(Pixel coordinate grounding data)
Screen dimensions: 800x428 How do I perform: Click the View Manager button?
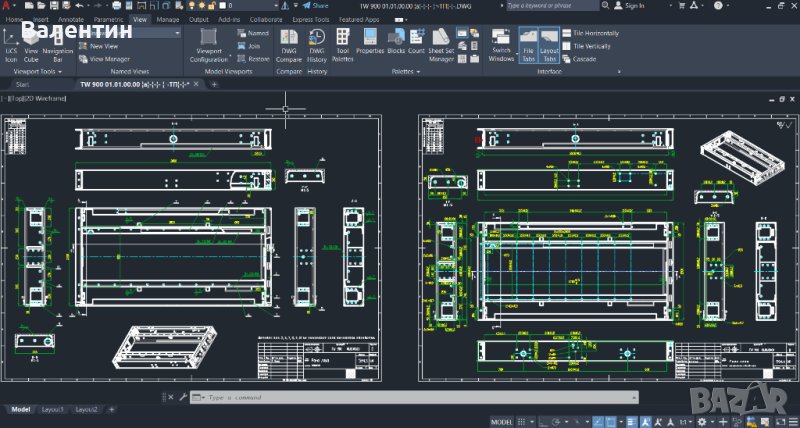[x=108, y=59]
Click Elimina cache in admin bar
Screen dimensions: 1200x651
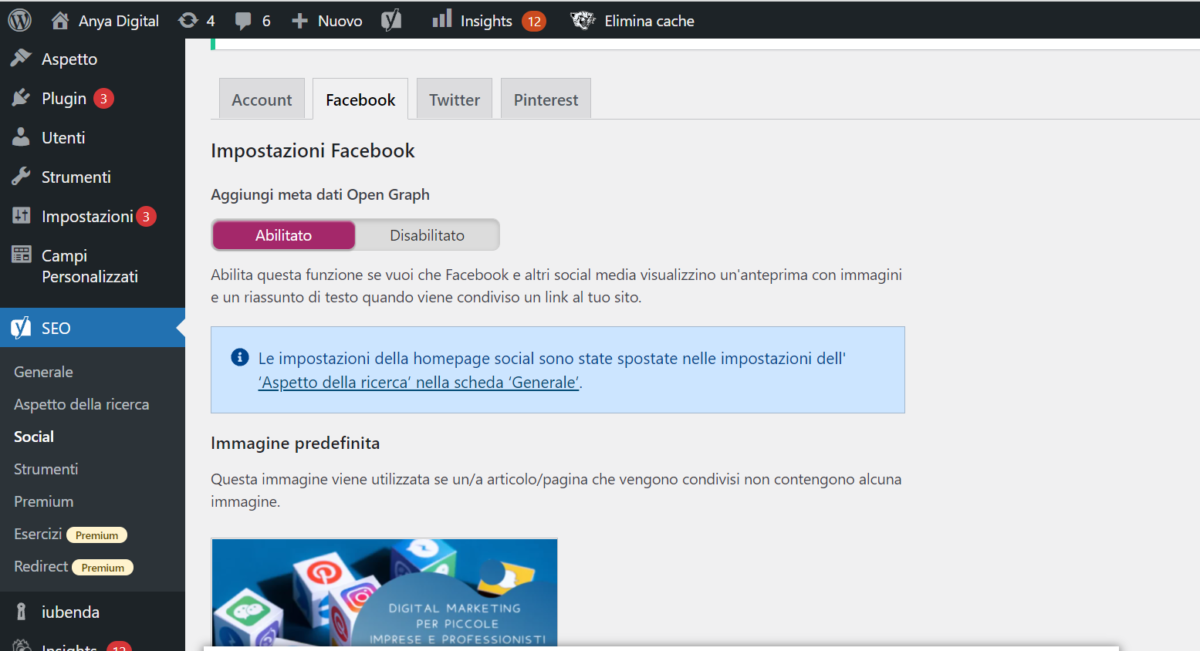click(648, 20)
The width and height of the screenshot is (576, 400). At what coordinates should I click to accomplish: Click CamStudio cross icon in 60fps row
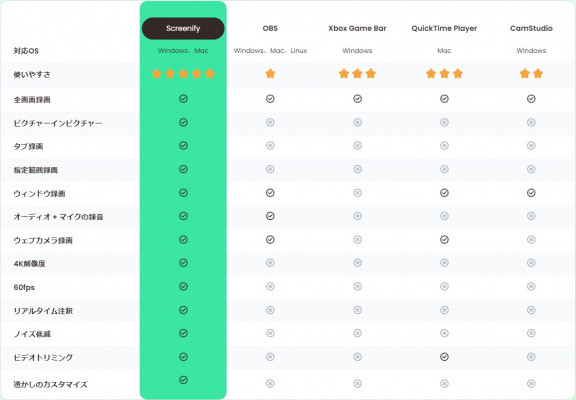(x=531, y=286)

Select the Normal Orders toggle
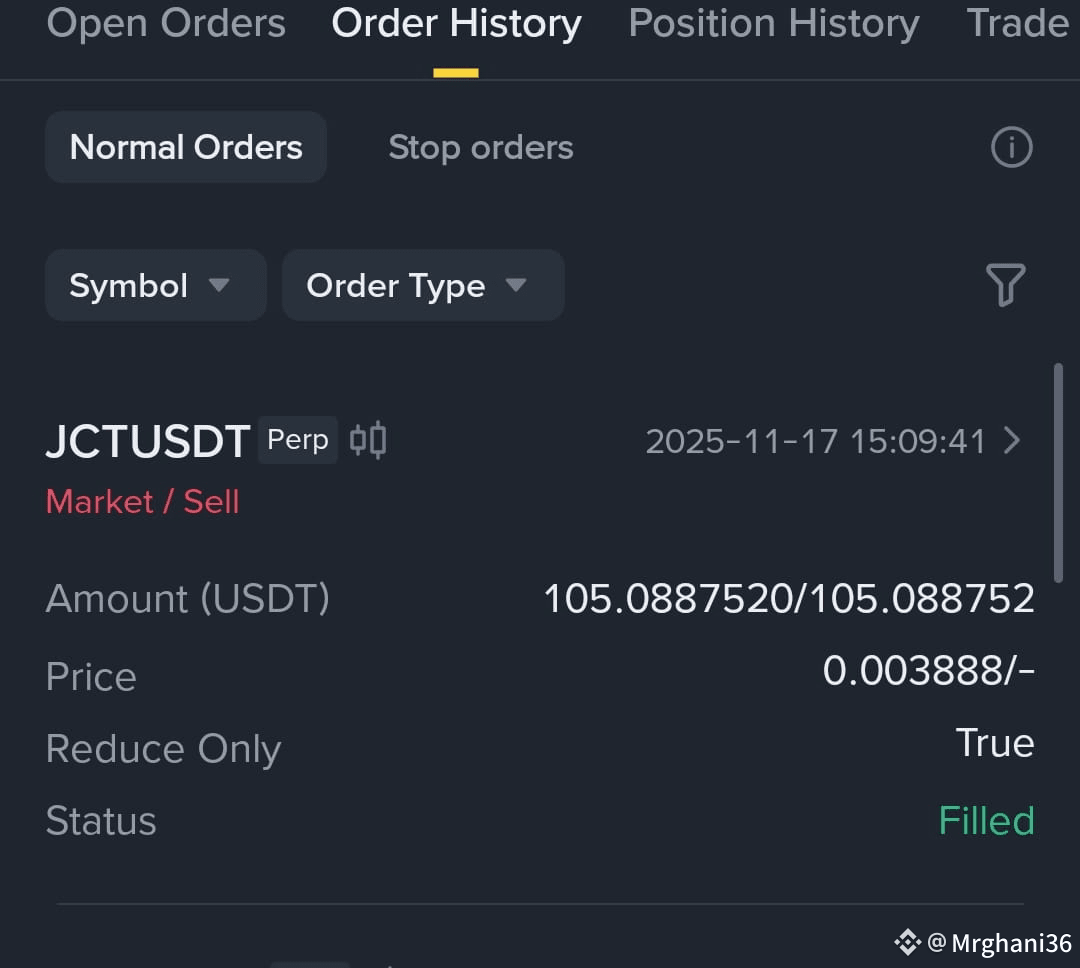tap(186, 147)
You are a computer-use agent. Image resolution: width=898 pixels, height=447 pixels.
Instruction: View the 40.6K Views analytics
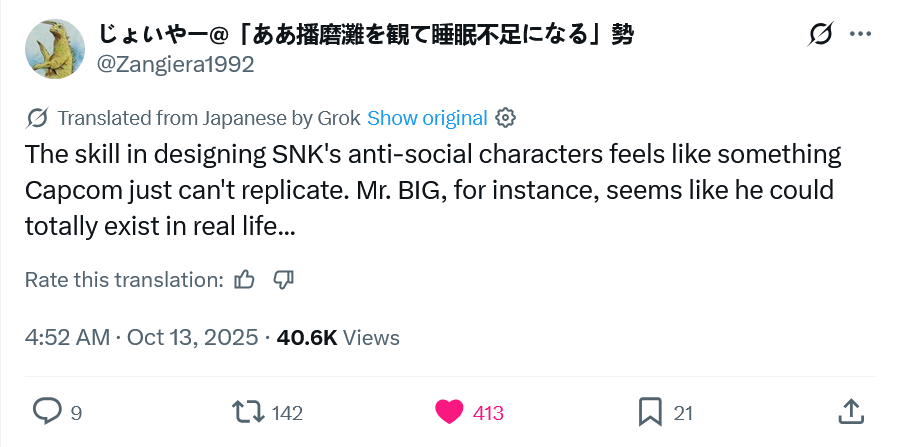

### Exercise directions
Exact copy, pictures excluded: print only the lines from the line containing "Select the Normal Orders toggle" through the end of the records.

### Expected output
Select the Normal Orders toggle
tap(186, 147)
You are a computer-use agent. Image resolution: width=898 pixels, height=447 pixels.
Instruction: View the 40.6K Views analytics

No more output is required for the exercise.